Automated Extraction and Validation of Security Policies from Natural-Language Documents

As one of the most fundamental security mechanisms of resources, Access Control Policies (ACP) specify which principals such as users or processes have access to which resources Ensuring the correct specification and enforcement of ACPs is crucial to prevent security vulnerabilities. However, in practice, ACPs are commonly written in Natural Language (NL) and buried in large documents such as requirements documents, not directly checkable for correctness. It is very tedious and error-prone to manually identify and extract ACPs from these NL documents, and validate NL functional requirements such as use cases against ACPs for detecting inconsistencies.
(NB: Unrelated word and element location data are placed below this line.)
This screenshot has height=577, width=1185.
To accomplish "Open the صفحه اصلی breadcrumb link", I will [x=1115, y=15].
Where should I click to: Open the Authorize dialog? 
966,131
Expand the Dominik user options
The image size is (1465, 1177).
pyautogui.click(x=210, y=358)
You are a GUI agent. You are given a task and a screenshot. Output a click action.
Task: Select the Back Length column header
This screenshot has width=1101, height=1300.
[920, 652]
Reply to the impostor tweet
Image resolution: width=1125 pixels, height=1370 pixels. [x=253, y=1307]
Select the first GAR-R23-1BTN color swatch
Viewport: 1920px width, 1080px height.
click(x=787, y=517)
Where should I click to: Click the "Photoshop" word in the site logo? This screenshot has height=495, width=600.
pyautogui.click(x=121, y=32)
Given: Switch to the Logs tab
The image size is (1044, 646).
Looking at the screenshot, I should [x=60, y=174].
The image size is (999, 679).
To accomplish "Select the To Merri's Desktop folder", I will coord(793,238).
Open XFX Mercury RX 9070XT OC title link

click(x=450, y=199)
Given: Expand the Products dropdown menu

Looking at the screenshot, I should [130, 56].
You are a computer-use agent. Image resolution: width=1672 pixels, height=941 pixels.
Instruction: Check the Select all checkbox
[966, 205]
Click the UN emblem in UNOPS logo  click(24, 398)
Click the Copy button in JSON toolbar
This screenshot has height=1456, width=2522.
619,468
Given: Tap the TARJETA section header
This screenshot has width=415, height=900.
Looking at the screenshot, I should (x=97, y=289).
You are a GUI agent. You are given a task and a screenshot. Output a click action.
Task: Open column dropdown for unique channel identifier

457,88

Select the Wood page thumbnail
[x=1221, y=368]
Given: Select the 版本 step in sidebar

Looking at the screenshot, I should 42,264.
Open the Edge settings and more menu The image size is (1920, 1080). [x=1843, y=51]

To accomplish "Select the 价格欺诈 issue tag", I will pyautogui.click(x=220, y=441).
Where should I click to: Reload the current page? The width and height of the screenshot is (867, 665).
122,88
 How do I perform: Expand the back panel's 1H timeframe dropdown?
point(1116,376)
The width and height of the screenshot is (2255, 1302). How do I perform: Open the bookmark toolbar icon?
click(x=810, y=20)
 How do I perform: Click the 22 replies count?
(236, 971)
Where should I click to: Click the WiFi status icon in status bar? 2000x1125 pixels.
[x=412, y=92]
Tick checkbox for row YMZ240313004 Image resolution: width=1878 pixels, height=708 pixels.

To address these issues, we propose a novel approach, called Text2Policy, that automatically extracts ACPs from NL documents and extracts action steps from NL scenario-based functional requirements (such as use cases). From the extracted ACPs, Text2Policy automatically generates checkable ACPs in specification languages such as XACML. From the extracted action steps, Text2Policy automatically derives access control requests that can be validated against specified or extracted ACPs to detect inconsistencies. To assess the effectiveness of Text2Policy, we conduct three evaluations on the collected ACP sentences from 18 sources and 37 use cases from an open source project called iTrust (including 448 use-case sentences). The results show that Text2Policy effectively extracts ACPs from NL documents and action steps from use cases for detecting issues in the use cases.